*** Input records ***

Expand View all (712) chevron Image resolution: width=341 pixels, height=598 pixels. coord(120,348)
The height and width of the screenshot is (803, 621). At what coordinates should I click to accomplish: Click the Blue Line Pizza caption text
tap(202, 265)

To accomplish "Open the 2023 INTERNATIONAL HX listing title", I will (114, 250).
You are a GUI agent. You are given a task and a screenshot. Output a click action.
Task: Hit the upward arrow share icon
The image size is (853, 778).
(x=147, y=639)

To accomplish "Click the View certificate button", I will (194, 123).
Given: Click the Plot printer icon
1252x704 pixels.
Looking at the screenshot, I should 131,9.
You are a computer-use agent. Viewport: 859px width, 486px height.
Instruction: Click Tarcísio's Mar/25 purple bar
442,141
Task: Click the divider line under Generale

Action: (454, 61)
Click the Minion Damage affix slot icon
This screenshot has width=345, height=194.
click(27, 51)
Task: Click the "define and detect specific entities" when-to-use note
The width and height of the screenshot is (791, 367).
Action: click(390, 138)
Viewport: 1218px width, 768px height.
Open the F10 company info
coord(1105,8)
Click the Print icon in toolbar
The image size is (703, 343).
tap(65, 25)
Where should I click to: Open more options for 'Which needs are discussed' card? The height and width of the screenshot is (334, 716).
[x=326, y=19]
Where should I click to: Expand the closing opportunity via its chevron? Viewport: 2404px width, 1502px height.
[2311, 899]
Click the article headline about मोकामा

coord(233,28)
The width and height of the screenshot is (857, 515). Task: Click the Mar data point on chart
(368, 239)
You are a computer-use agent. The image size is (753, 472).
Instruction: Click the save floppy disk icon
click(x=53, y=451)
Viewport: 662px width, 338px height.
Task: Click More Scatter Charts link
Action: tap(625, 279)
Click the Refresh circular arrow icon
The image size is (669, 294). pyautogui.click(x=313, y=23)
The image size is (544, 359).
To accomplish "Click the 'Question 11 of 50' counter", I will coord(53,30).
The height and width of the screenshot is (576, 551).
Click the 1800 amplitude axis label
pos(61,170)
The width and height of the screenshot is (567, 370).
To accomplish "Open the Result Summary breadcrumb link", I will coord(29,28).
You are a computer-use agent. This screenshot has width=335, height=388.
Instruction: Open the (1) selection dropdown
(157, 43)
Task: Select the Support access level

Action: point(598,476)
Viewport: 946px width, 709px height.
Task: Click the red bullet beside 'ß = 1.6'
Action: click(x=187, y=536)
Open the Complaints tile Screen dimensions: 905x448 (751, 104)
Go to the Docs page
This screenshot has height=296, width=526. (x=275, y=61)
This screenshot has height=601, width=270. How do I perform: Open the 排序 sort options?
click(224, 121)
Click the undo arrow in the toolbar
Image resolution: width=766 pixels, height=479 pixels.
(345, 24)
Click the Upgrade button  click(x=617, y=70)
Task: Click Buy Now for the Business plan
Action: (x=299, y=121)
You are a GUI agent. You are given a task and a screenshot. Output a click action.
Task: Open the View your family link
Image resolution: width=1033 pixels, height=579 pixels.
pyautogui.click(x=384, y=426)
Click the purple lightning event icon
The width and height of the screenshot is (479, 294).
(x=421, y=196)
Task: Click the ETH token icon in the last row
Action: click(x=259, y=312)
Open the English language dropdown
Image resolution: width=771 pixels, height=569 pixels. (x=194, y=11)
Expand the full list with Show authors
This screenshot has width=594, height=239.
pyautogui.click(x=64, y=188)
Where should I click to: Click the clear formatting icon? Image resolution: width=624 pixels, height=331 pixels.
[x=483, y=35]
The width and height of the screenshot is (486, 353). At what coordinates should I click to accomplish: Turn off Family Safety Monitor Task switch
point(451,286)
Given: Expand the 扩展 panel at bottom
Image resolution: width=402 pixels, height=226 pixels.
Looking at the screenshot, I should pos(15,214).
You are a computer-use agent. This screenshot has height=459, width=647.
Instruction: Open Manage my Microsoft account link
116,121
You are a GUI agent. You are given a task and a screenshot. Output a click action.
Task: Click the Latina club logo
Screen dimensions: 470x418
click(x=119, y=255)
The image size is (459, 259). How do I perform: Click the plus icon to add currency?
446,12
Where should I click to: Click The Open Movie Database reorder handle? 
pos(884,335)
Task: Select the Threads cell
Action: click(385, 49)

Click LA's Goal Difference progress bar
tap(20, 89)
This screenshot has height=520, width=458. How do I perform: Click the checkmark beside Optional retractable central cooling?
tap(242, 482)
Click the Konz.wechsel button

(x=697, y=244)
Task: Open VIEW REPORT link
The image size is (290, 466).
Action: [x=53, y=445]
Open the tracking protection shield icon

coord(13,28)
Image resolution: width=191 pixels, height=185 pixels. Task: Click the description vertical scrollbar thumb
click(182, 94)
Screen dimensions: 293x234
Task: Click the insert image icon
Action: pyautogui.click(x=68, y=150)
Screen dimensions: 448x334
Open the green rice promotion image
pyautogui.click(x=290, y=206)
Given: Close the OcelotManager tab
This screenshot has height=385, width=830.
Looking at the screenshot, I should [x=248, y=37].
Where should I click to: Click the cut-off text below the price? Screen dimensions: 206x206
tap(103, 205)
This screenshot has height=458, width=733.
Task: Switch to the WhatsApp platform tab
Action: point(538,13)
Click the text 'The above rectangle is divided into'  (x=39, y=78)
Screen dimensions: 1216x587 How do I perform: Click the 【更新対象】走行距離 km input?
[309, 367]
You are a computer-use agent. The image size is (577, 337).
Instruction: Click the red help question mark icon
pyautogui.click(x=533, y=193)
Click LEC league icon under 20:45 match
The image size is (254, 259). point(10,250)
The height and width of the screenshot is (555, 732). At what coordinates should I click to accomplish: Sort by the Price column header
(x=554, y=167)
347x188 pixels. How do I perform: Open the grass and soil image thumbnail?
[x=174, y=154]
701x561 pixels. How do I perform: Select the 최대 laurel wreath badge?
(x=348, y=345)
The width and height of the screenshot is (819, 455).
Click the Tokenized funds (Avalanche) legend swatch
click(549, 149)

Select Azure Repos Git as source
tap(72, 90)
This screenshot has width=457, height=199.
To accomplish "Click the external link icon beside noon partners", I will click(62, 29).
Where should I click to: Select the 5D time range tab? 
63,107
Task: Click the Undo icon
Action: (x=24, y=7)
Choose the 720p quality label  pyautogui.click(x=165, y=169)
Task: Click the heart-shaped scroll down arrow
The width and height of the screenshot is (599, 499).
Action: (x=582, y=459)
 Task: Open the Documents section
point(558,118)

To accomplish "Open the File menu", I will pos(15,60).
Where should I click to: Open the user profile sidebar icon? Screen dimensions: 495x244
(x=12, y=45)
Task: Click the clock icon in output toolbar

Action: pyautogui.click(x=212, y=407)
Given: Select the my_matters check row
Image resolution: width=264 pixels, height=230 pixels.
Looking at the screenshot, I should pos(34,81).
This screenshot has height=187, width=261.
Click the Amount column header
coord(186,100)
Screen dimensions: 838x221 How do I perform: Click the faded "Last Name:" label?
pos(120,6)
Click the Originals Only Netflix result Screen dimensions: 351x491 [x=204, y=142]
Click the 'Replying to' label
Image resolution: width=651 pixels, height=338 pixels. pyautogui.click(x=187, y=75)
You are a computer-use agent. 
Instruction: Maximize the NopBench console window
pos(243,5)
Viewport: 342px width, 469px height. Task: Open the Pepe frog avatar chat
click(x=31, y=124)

***

> Exercise requirements
Which lines run from the one containing "Where should I click to: Open the" to the end of the data? Output them exactly, with nothing added.

> Final answer
Where should I click to: Open the user profile sidebar icon? Screen dimensions: 495x244
(x=12, y=45)
Task: Click the clock icon in output toolbar

Action: pyautogui.click(x=212, y=407)
Given: Select the my_matters check row
Image resolution: width=264 pixels, height=230 pixels.
Looking at the screenshot, I should pos(34,81).
This screenshot has height=187, width=261.
Click the Amount column header
coord(186,100)
Screen dimensions: 838x221 How do I perform: Click the faded "Last Name:" label?
pos(120,6)
Click the Originals Only Netflix result Screen dimensions: 351x491 [x=204, y=142]
Click the 'Replying to' label
Image resolution: width=651 pixels, height=338 pixels. pyautogui.click(x=187, y=75)
You are a computer-use agent. 
Instruction: Maximize the NopBench console window
pos(243,5)
Viewport: 342px width, 469px height. Task: Open the Pepe frog avatar chat
click(x=31, y=124)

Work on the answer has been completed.